Da sich somit auch die Rechtsrüge des Angeklagten als verfehlt erweist, war seine Nichtigkeitsbeschwerde zu verwerfen. Das Geschwornengericht verhängte über den Angeklagten nach § 143, zweiter Strafsatz (= dritter Satz, erster Halbsatz) StGB unter Anwendung des § 28 StGB eine Freiheitsstrafe von zwölf Jahren. Dabei waren erschwerend das Zusammentreffen von drei Verbrechen und einem Vergehen, die beispiellose Brutalität, mit der der Angeklagte gegen sein Opfer vorgegangen ist, und die mehrfache Qualifikation des Diebstahls. Mildernd waren hingegen die bisherige Unbescholtenheit und das teilweise Geständnis des Angeklagten sowie die partielle Schadensgutmachung durch Auffinden der Diebsbeute bei ihm.
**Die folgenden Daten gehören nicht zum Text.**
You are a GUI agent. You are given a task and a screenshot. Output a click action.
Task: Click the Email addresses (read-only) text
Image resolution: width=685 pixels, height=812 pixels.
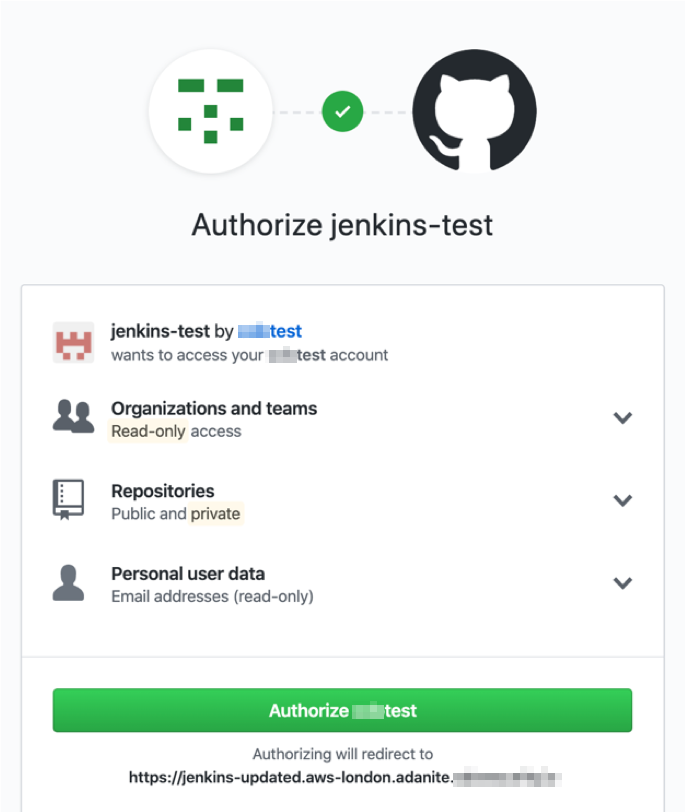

Mit seiner Berufung strebt der Angeklagte die Herabsetzung der Strafe auf das gesetzliche Mindestmaß an, allenfalls sogar dessen Unterschreitung angesichts des Überwiegens der Milderungsgründe. Auch der Berufung bleibt ein Erfolg versagt.

Von einem - noch dazu beträchtlichen (§ 41 StGB) - Überwiegen der Milderungsumstände kann weder der Zahl noch dem Gewicht nach die Rede sein. Die bei den vom Schuldspruch erfaßten Delikten zutreffend angenommene Deliktskonkurrenz und die abstoßende Brutalität gegenüber einem schwerkranken Menschen verlangen eine empfindliche Bestrafung des Täters. Wenn das Geschwornengericht angesichts eines über dem Durchschnitt vergleichbarer Kriminalität liegenden Unrechtsgehalts und des dadurch mitbestimmten gravierenden Verschuldens des Rechtsmittelwerbers die gesetzliche Mindeststrafe (10 Jahre) nicht mehr für vertretbar hielt und in deren ohnehin bloß maßvoller Überschreitung eine Freiheitsstrafe von zwölf Jahren für angemessen hielt, findet dies auch die Billigung des Obersten Gerichtshofs.

Auf die handschriftliche Eingabe des Angeklagten vom 8. April 1986 konnte nicht Bedacht genommen werden, weil die Strafprozeßordnung nur eine Ausfertigung der Nichtigkeitsbeschwerde (§ 285 Abs. 1 StPO) und der Berufung (§ 294 Abs. 2 StPO) kennt.